Differences in association patterns observed for certain muscle sphingomyelins comparing RMR and SMR may need to be interpreted in the light of the distinct metabolic states these measures represent, and the methods used for their assessment. RMR is measured during an awake motionless state for 40 minutes and so reflects the cost of arousal (2). SMR, however, as assessed in the metabolic chamber, is defined as the EE during night hours with minimal SPA. During the sleeping state cardiovascular activity and body temperature are altered compared with the awake alert state (35).

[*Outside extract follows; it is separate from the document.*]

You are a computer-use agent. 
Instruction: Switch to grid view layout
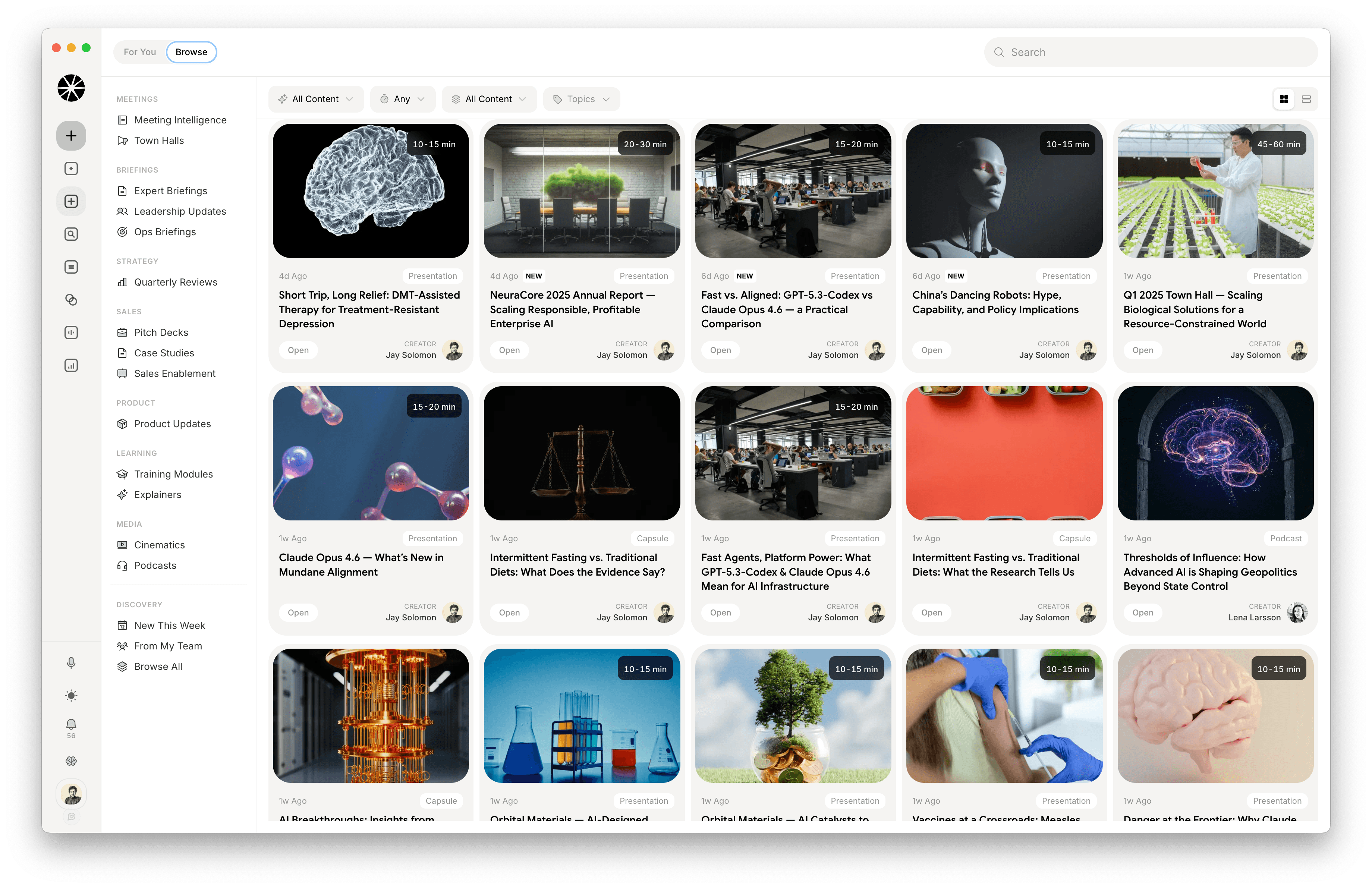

Given that skeletal muscle accounts for a large amount of variance in SMR and RMR (~ 20%) (36, 37), it is in line with this that multiple sphingolipid moieties in skeletal muscle did correlate with SMR. Although the associations of the identified sphingolipids are in the same direction, the lack of agreement between SMR and RMR may be due to the physiologic difference in what is measured as well as the methodology used.

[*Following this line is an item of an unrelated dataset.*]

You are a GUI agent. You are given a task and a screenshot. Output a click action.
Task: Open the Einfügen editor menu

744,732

Notably, here reported associations of several skeletal muscle or adipose sphingolipids with EE measures cannot be translated to all sphingolipids. Present analyses were exploratory in nature and present preliminary data. The role of sphingolipids as a class and the implication of here presented candidate sphingolipids in energy balance regulation needs to be further elucidated in future studies.

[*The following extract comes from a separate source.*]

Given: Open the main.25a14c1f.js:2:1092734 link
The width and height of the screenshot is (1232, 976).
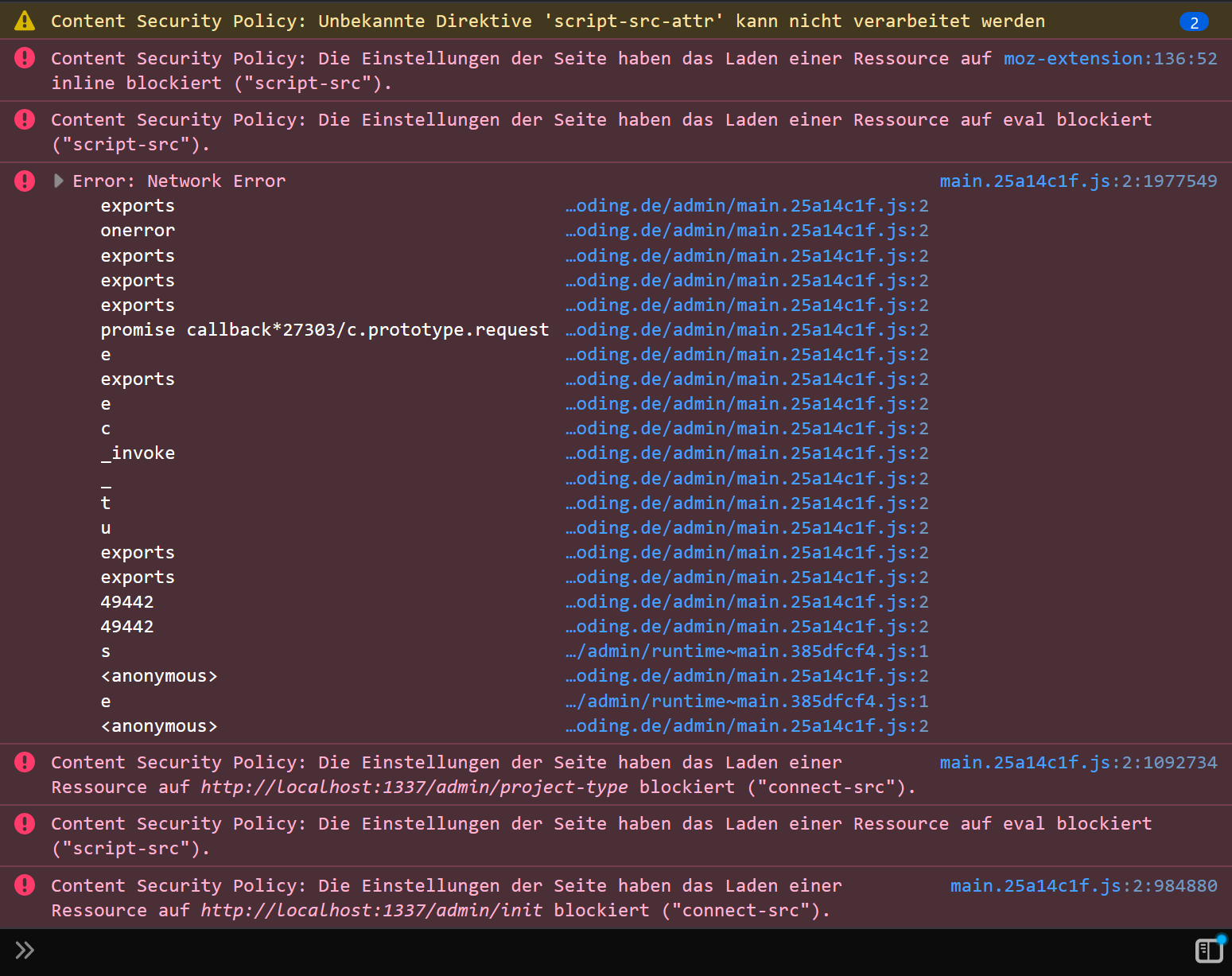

Limitations to our study are given by the small sample size (particularly for the weight change analysis) from a population not representative of a more heterogeneous heritage. Although our conclusions are restricted to the studied population, results drawn from studies based on volunteers of Southwestern Native American heritage have been confirmed in other populations (38). For muscle sphingomyelins, two significant factors emerged from PCA, together explaining more than ⅔ (= 68%) of the sphingomyelins’ global variance. A possible limitation of PCA to analyze present data (subject-to-variable ratio = 1.75) was therefore overcome by the strong pairwise correlations among sphingomyelins. To minimize the issue of multiple comparisons and to identify biologically true associations, only those sphingolipids were introduced into correlation analyses with EE measurements which were considered strong (r > 0.6) determinants of PCs associated with EE or weight gain. Also, for candidate sphingolipids, the involvement in EE regulation was questioned by investigating a possible effect on weight gain as an additional metabolic factor. Furthermore, results in skeletal muscle were replicated in adipose tissue. As our analysis was designed to generate hypotheses about the association of lipid signaling molecules and EE, alpha-level was set to 0.05. Future studies clearly need to replicate associations between sphingomyelins and weight change in a larger population. Diet and physical activity may have been mitigating factors in weight change but this information was not collected in these studies.

In conclusion, we provide preliminary evidence that skeletal muscle and subcutaneous adipose tissue concentrations of specific ceramides and sphingomyelins explain a large amount of the unexplained variance of EE in Native Americans of Southwestern heritage. Accordingly, we found that certain muscle sphingomyelins may predict weight change in this study population. Our explorative study sets the stage for new intervention studies to further explore human EE beyond the known anthropometric determinants, and the role of lipid mediators, specifically sphingolipids, in human energy balance regulation.